Colle Imperatrice

CAMPI FLEGREI DOP FALANGHINA

Colle Imperatrice Falanghina Campi Flegrei dop

Vintage

It has been said that this variety entered in Italy from the port of Cuma, an ancient colony founded in 700 BC at the foot of the Phlegrean Fields. The Greeks cultivated their vines by leaving them to crawl on the ground. In Italy, however, this type of training system produced moldy grapes. So the settlers were forced to look for an alternative method. This was how the first winemakers understood that by lifting the vines off the ground and attaching them to wooden poles, in Latin phalangae, they avoided the onset of botrytis.
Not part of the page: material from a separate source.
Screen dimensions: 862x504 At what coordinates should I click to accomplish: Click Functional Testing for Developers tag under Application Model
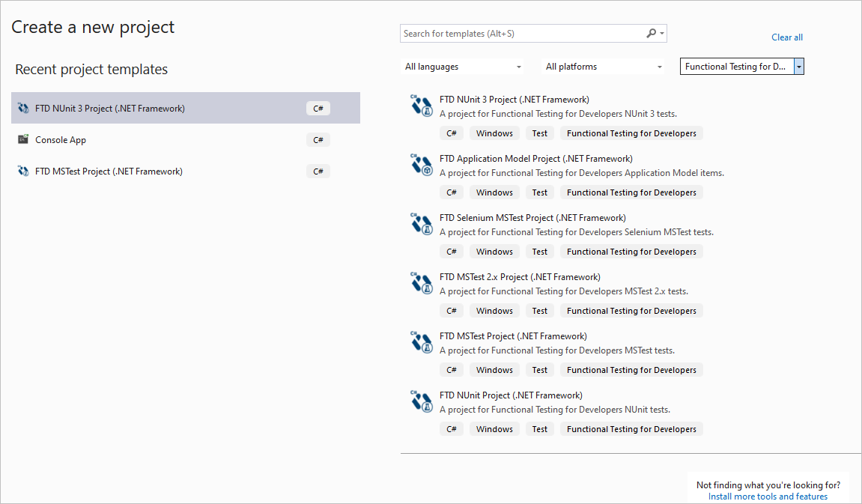(x=631, y=192)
From these support systems Vinum Album Phalanginum was born, the ancestor of our Falanghina.

Technical product sheet

Grape variety | Falanghina 100%

Production area | Astroni, 200 m a.s.l

Soil | loam—sandy, loam—loamy

Training system | guyot

Yield | 70 quintals/ha

Harvest period | end of September, first part of October

Harvest | manual

Winemaking

Technical prefermentation | cryomaceration

Fermentation | 2 weeks in stainless steel
Fermentation temperature | 14° – 18° C
Refining | “sur lies” in steel for 4 months and bottle
Alcohol content | 12% – 12.5%

Organoleptic characteristics

A clear and consistent wine, a straw yellow color with golden hues and hints of green.

The nose is intense, fine and complex and presents with floral and fruity notes. 

It is dry warm and smooth on the palate. A good freshness and sapidity. 

A balanced, full-bodied wine with good persistence and intensity.

The Imperatrice vineyard is located in front of Vigna Astroni.

The vineyard, made up exclusively of Falanghina grapes, faces south and extends for about 2.8 hectares at an altitude of about 150 meters above sea level with a topographical reference of latitude 40°60’50’ N and 14°09 ’59” and longitude.

 

From the grapes of the Imperatrice vineyard we produce Colle Imperatrice Campi Flegrei Dop Falanghina.

The Falanghina probably derives from ancient Greek-Balkan stocks and seems to owe its name to its expanded habit, for which it was traditionally tied to support poles called “falanga”, from which Falanghina, or “vine supported by poles”.

 

The vine has medium-sized bunches, long and compact, cylindrical in shape and winged on one side. The grains are medium in size, spherical in shape with medium concentrations of bloom on the thick skins with gray colors with yellow reflections.

It is quite vigorous, with average, constant yields and harvests starting from the third week of September.